++++ EXTRACTED INFORMATION
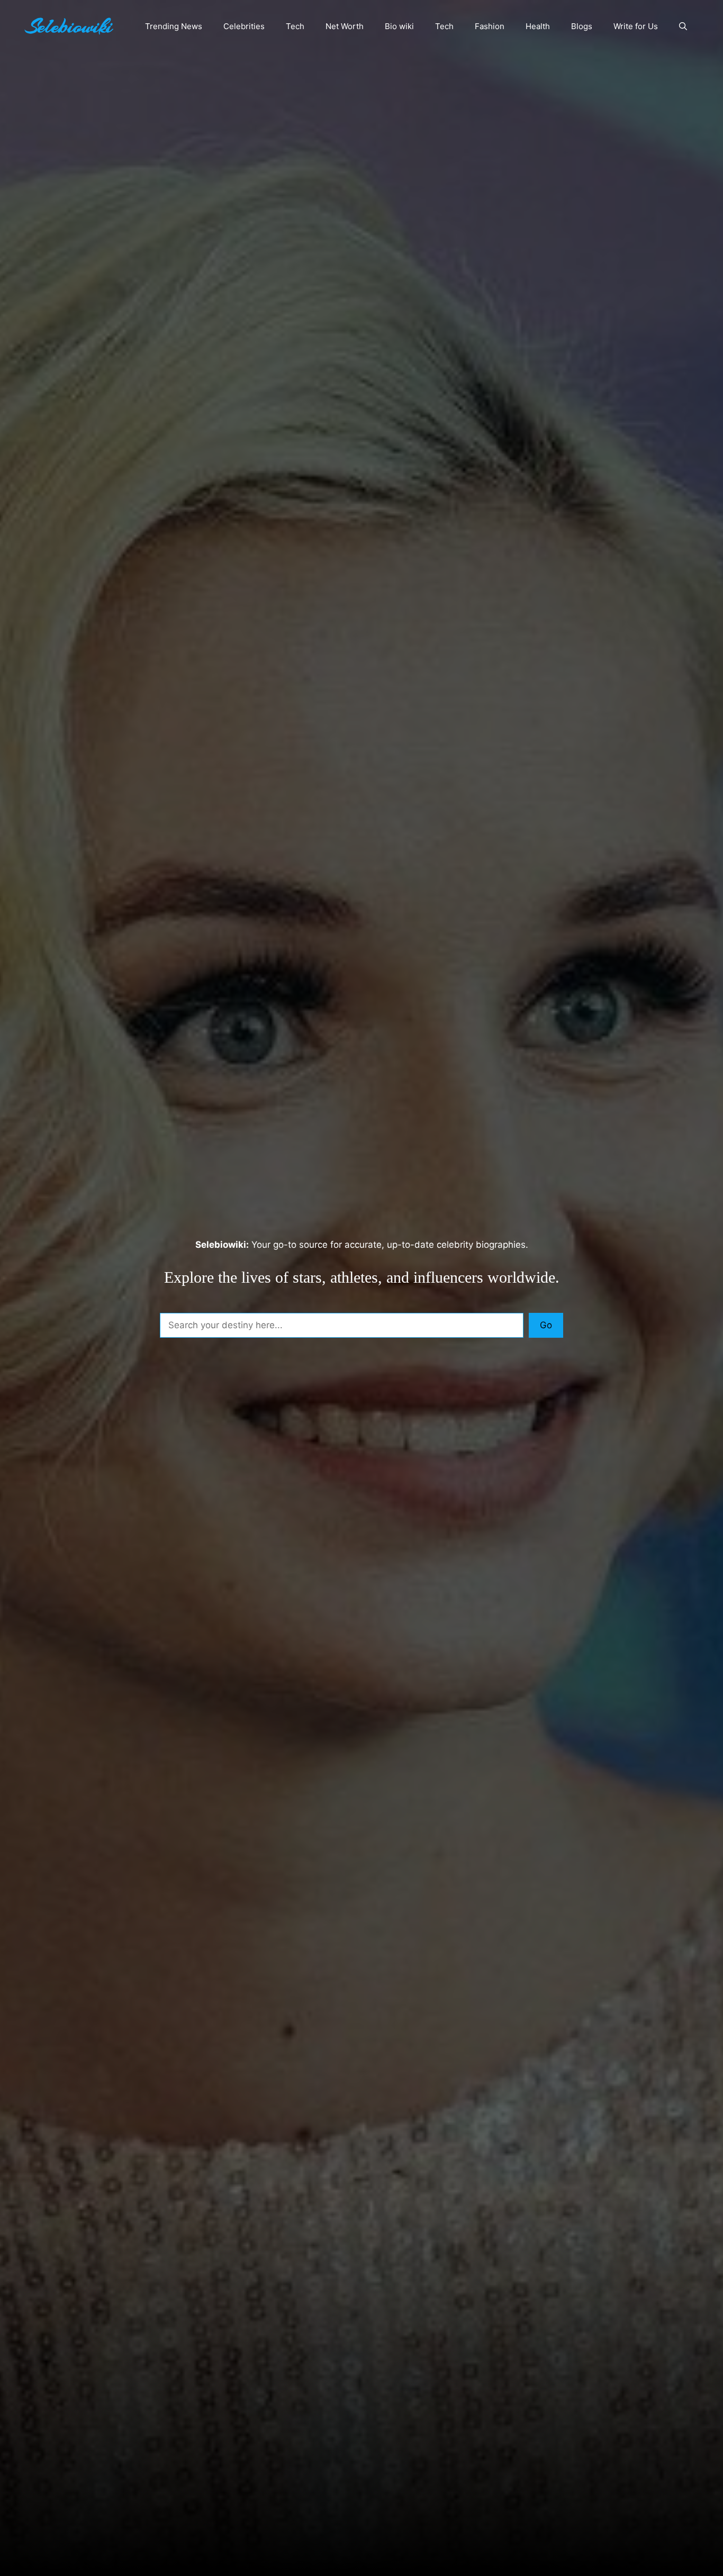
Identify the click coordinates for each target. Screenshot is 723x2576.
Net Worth (345, 26)
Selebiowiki (68, 26)
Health (538, 26)
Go (546, 1325)
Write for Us (635, 26)
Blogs (581, 26)
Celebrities (244, 26)
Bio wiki (399, 26)
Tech (295, 26)
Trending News (173, 26)
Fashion (489, 26)
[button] (683, 26)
++++++++
## WHAT THE TASK REQUIRES:
A word-for-word repetition of the data above, without pictures, is the expected answer.

## OUTPUT OF THE TASK:
Identify the click coordinates for each target. Screenshot is 723x2576.
Net Worth (345, 26)
Selebiowiki (68, 26)
Health (538, 26)
Go (546, 1325)
Write for Us (635, 26)
Blogs (581, 26)
Celebrities (244, 26)
Bio wiki (399, 26)
Tech (295, 26)
Trending News (173, 26)
Fashion (489, 26)
[button] (683, 26)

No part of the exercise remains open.